2.5.2. Het betoog over de gronden van de maatregel faalt. De rechtbank volgt de door verweerder genoemde jurisprudentie van de Afdeling dat van een vreemdeling tijdens zijn strafdetentie mag worden verwacht inspanningen te verrichten om zijn zelfstandig vertrek voor te bereiden en aldus zo veel als mogelijk de op hem rustende vertrekplicht na te komen. Het standpunt dat dit van eiser gelet op de duur van zijn rechtmatig verblijf in Nederland redelijkerwijs niet verlangd kan worden, is op zich begrijpelijk, maar laat onverlet dat eiser niet langer rechtmatig in Nederland verblijft en dat op hem de rechtsplicht rust Nederland te verlaten. Dat eiser zich naar gesteld moet melden bij de Reclassering en in aanmerking komt voor behandeling of een opname, maakt nog niet dat hij beschikt over middelen van bestaan en een vaste woon- of verblijfplaats, nog daargelaten of toezicht van de Reclassering dan wel behandeling nog aan de orde is na de intrekking van eisers verblijfsvergunning. Verweerder heeft de maatregel van bewaring dan ook mede kunnen baseren op het niet beschikken over voldoende middelen van bestaan en een vaste woon- of verblijfplaats.

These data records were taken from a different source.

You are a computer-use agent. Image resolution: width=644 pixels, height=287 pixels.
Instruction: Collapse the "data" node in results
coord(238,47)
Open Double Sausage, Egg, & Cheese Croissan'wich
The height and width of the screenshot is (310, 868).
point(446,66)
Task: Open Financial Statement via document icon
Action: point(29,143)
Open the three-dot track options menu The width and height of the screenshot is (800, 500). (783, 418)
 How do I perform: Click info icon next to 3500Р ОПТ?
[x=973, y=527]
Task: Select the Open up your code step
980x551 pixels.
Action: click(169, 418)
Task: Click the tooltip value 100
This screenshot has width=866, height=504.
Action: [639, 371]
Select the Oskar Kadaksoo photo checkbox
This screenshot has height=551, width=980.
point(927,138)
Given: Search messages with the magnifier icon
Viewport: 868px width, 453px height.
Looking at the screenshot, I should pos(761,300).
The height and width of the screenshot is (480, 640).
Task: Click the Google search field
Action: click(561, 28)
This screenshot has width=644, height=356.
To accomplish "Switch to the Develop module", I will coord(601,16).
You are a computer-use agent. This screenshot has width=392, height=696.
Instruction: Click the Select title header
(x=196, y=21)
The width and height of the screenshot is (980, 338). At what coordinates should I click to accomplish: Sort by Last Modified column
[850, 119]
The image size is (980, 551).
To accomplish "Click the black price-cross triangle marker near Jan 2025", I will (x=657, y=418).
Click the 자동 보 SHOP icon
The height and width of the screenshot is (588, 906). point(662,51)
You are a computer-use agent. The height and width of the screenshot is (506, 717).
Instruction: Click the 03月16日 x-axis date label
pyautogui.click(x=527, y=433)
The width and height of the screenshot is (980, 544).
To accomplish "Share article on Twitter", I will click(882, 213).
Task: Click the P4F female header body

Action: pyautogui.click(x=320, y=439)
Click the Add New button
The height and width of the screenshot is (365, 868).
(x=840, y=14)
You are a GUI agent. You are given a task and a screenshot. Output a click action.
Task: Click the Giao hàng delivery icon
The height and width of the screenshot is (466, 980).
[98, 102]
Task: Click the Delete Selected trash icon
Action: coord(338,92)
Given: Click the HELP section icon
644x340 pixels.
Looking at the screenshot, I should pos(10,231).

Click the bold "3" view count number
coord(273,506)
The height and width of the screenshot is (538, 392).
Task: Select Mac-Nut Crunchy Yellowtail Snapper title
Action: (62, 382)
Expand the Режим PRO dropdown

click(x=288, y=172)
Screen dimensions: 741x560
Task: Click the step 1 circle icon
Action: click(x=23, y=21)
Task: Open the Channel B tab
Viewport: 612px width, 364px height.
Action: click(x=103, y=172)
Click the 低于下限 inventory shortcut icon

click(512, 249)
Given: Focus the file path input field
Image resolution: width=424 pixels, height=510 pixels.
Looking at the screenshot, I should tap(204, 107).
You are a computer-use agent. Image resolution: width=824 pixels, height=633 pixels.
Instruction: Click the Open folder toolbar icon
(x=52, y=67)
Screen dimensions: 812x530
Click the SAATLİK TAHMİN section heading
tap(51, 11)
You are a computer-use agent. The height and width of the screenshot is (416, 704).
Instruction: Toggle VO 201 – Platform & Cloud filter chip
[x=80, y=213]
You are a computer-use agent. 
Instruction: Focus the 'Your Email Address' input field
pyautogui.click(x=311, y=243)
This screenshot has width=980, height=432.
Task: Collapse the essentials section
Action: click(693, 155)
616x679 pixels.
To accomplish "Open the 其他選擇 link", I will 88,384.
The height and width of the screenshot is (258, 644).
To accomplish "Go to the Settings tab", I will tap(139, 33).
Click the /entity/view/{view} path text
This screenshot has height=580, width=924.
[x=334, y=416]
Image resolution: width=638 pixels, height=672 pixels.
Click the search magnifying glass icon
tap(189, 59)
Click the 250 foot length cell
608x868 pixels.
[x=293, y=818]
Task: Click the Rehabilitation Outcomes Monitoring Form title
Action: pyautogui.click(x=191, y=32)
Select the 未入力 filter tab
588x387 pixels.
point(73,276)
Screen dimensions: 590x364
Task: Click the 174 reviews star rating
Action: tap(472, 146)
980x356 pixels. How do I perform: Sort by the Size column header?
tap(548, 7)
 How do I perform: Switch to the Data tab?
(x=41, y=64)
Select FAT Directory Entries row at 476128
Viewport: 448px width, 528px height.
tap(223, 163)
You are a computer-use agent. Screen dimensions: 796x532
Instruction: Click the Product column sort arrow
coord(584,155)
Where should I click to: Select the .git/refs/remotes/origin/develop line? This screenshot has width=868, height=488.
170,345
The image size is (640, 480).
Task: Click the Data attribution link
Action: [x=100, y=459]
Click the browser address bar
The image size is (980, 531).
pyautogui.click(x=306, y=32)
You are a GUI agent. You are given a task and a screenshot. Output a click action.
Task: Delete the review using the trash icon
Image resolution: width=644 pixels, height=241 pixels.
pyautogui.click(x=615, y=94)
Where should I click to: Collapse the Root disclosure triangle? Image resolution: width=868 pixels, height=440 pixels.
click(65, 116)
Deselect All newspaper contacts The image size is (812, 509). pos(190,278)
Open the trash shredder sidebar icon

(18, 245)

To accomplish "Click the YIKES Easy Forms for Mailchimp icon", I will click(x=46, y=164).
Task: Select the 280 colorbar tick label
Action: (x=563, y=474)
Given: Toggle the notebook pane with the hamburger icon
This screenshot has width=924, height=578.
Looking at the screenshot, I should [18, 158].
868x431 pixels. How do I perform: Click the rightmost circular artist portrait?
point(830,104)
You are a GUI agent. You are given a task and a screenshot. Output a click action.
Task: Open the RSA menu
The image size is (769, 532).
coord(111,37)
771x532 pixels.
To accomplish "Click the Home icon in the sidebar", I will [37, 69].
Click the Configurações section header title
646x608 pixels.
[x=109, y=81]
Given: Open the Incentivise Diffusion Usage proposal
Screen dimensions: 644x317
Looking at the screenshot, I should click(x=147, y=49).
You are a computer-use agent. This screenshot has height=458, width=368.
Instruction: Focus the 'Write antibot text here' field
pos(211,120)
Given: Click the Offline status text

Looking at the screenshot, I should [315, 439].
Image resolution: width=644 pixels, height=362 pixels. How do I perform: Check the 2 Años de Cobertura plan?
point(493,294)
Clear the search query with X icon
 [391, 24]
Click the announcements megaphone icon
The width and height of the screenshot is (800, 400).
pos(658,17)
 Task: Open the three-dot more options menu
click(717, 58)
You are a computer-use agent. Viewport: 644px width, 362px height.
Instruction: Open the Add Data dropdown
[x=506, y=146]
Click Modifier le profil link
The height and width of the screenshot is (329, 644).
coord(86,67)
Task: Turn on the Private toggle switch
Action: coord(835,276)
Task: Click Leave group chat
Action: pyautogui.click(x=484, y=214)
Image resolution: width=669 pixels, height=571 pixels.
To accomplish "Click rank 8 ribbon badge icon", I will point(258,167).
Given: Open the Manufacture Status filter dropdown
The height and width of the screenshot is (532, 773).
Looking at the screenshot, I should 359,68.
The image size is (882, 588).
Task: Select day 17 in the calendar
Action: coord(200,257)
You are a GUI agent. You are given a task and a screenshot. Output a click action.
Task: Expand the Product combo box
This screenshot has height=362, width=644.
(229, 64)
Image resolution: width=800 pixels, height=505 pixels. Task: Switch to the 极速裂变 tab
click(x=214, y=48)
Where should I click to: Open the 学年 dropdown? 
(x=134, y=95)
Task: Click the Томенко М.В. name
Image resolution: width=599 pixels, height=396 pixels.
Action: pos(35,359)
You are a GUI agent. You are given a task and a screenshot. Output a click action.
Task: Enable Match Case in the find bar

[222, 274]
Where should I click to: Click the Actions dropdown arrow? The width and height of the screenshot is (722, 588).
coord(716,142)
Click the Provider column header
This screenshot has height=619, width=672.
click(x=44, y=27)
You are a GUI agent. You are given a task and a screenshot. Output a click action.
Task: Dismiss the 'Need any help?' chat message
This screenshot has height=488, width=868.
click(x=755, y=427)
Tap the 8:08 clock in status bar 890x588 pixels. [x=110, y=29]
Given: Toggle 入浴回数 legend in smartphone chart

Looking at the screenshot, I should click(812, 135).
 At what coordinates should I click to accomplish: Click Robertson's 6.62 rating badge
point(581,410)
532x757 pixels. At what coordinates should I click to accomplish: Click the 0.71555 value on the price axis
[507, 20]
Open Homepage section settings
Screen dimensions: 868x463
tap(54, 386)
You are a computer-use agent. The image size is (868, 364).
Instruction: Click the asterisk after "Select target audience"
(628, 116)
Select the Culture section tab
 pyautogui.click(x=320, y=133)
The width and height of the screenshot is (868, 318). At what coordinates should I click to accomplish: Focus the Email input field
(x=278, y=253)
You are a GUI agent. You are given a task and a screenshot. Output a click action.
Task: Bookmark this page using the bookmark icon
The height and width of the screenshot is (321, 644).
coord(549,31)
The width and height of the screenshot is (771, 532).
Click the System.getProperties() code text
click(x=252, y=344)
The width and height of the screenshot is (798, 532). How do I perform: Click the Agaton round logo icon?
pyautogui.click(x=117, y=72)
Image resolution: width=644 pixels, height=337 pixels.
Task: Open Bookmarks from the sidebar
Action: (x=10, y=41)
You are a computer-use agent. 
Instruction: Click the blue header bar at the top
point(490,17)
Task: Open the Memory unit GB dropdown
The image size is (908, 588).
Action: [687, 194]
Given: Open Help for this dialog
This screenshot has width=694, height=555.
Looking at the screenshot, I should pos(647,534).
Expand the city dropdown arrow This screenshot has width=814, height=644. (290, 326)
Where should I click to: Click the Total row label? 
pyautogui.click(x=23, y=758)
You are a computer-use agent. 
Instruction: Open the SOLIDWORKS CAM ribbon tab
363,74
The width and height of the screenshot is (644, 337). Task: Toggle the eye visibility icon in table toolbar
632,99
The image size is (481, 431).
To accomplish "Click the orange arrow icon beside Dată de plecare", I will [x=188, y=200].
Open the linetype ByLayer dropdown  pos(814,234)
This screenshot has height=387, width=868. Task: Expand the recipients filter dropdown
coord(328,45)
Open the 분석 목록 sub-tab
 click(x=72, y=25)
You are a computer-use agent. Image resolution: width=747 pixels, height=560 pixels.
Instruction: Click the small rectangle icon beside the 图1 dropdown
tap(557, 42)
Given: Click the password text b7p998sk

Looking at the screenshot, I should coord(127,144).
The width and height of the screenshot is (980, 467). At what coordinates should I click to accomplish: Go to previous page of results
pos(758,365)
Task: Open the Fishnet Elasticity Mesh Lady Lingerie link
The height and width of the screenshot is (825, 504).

Gelet op het vorenstaande en in aanmerking genomen dat eiser uitdrukkelijk heeft verklaard dat hij niet wil terugkeren naar Guinee, hoefde verweerder niet aan te nemen dat de uitzetting van eiser met een lichter middel van toezicht kan worden veiliggesteld.
2.6. Het beroep is derhalve ongegrond.
Er is geen grond voor schadevergoeding.
De rechtbank ziet geen aanleiding voor een proceskostenveroordeling op grond van artikel 8:75, eerste lid, van de Algemene wet bestuursrecht.
2.7. Gezien het voorgaande beslist de rechtbank als volgt.
3. Beslissing
De rechtbank 's-Gravenhage:
- verklaart het beroep ongegrond;
- wijst het verzoek om schadevergoeding af.